A cidade é maravilhosa. Pequena, bem arborizada, com muitos edifícios centenários, e nela aprendi fortes e peculiares tradições inglesas. Por exemplo, o mecânico do meu automóvel usava gravata. Para consertar uma bicicleta, era preciso marcar dia e horário, e para construir nova casa eram colocados avisos nos postes da redondeza para que os demais cidadãos soubessem disso e manifestassem eventuais restrições. Soube que um prédio da cidade teve de substituir uma parede por vidros, para garantir a quem passasse na sua frente a visão da paisagem ao fundo.

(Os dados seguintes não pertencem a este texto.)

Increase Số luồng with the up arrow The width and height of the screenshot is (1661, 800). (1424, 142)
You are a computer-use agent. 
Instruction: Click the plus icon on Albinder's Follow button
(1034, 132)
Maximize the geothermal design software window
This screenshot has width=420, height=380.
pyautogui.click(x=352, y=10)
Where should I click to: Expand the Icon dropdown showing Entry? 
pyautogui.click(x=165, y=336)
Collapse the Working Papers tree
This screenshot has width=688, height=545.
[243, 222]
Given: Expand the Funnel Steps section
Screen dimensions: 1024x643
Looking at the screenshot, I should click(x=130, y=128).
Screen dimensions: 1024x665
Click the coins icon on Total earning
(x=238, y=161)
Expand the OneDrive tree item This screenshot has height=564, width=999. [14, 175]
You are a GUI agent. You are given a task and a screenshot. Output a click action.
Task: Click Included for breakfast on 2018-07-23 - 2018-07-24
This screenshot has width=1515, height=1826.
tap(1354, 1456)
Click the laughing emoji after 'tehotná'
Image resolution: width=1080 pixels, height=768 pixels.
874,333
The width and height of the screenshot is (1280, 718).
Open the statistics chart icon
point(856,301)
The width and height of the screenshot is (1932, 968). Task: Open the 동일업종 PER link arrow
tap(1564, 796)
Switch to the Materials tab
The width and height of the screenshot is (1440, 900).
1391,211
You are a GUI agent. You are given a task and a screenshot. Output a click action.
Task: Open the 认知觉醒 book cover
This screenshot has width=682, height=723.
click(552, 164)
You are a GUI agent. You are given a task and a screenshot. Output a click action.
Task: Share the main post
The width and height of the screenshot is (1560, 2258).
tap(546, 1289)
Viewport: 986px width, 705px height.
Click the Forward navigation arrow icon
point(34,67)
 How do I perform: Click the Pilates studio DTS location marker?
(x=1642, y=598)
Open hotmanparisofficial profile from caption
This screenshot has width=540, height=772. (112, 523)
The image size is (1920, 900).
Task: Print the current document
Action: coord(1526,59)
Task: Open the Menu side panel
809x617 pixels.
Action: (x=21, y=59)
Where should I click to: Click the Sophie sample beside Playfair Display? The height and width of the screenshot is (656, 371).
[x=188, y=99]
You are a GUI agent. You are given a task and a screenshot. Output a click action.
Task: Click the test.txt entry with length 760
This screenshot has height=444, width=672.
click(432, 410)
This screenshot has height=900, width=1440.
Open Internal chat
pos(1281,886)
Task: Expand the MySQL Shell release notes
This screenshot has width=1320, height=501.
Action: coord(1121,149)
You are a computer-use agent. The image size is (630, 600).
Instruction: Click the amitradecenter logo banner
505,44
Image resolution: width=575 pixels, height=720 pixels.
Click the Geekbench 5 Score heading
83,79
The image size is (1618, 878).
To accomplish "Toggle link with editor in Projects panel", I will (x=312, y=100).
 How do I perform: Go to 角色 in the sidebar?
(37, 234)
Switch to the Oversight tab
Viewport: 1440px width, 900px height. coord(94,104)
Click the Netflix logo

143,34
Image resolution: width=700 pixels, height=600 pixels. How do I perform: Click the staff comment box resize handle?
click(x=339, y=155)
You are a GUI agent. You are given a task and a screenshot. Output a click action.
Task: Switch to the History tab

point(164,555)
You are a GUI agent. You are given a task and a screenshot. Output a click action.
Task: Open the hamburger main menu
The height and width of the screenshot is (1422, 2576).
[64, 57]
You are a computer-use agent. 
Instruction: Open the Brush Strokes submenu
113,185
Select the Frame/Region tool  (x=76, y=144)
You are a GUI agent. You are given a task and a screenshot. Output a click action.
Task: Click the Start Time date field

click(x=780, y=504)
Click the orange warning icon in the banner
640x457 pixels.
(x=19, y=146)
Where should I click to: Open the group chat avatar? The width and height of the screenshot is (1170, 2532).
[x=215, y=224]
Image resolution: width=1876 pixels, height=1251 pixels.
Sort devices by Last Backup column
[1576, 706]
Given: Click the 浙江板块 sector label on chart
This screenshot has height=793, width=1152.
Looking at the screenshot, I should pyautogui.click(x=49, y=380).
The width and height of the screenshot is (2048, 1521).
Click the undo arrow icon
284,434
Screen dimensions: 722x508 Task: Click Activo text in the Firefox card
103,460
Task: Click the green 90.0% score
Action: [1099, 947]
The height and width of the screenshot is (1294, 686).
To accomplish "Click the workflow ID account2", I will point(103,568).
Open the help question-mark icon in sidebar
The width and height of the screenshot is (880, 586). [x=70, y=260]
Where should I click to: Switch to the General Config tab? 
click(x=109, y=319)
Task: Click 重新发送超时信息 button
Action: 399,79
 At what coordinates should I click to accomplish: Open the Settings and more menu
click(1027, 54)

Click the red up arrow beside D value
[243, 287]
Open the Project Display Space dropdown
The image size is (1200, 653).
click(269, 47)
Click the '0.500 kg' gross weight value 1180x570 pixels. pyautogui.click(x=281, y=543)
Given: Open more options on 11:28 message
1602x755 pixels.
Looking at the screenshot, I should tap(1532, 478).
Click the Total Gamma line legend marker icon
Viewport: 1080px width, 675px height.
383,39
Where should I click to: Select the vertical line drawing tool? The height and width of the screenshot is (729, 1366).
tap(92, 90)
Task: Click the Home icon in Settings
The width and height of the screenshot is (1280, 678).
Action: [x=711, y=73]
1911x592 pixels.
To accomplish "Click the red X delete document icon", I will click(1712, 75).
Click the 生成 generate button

Minha filha Carolina, então com sete anos, ingressou numa escola pública que convocou um professor para lhe ensinar inglês. Lá, aprendeu a tocar flauta e visitou Londres. Vi filhotes de cisne e suas mães pelas estradas, e soube que eram intocáveis, pois por uma lei não escrita eram de propriedade do rei ou da rainha. Na área rural, em alguns locais as cercas das fazendas tinham pontos para a livre entrada e saída de pedestres, garantindo, assim, o direito de passagem, que remonta a tempos medievais.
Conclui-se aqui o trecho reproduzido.